By default, only administrative traffic (ping and SunScreen Administration services) is allowed on the HA interface. This design keeps the network as secure as possible. However, an administrator may have some need to open up other services on this private network. This can be accomplished by adding filtering rules that include the HA network as the destination address. For example, suppose that the dedicated HA network is 172.16.0.0/24. The following policy would allow Telnet traffic to and from any address on the HA network:

edit> list interface 
qfe0 "qfe0" HA "hanetwork"  INCOMPLETE
edit> list address hanetwork
"hanetwork" RANGE 172.16.0.0/24
edit> list rule 1
1 "telnet" "hanetwork" "hanetwork" ALLOW

The destination address must be the same network object that is used in the interface definition. An equivalent object with a different name will not work. See "To Allow Non-Administrative Traffic on an HA Network" in the SunScreen 3.2 Administration Guide for more information.

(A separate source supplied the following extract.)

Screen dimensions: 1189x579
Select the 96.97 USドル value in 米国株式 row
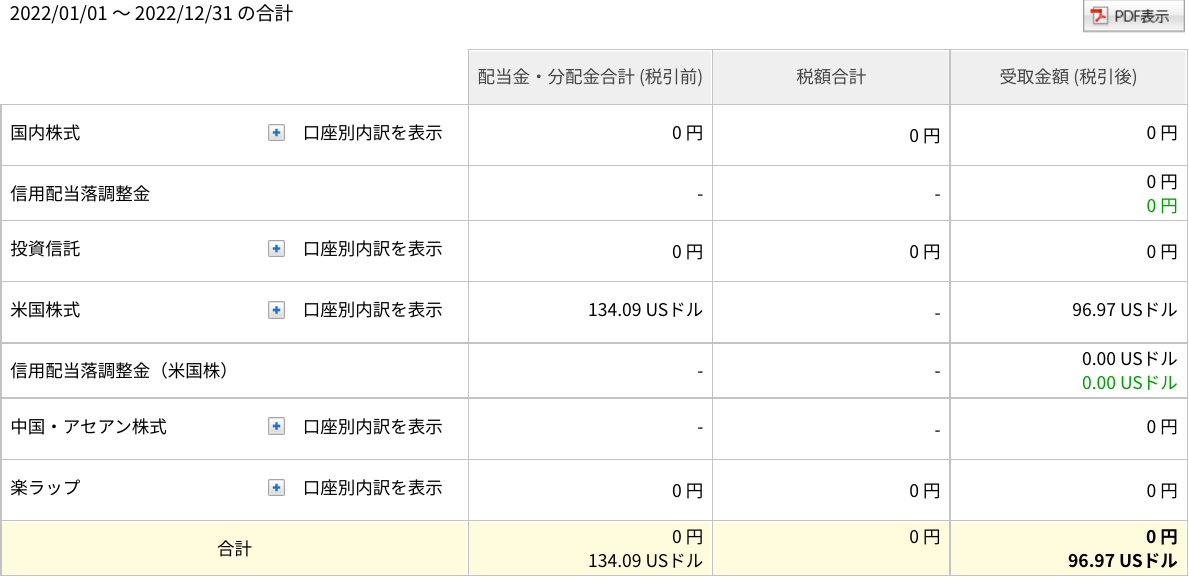[1125, 309]
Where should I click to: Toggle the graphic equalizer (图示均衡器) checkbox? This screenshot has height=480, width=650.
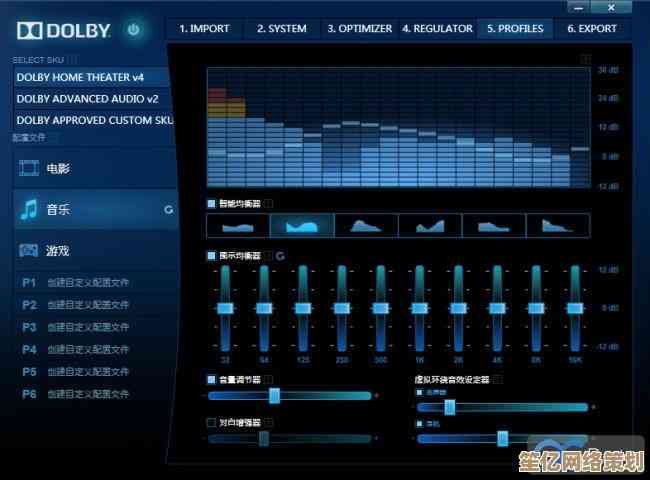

Traffic allowed over the ADMIN interface is defined by the service Remote Administration, which by default is just TCP port 3852 or port 3853. To allow the Administration Station to Telnet to any of the Screens, add a filter to the Remote Administration service.

The traffic on the ADMIN interface must be encrypted. If it is not encrypted, the Screen drops it.

Before changing the default behavior, consider the security implications of opening up access to your firewall. Do you really want or need to allow access? If you decide to make changes, be sure that Administration Station is in a secure location.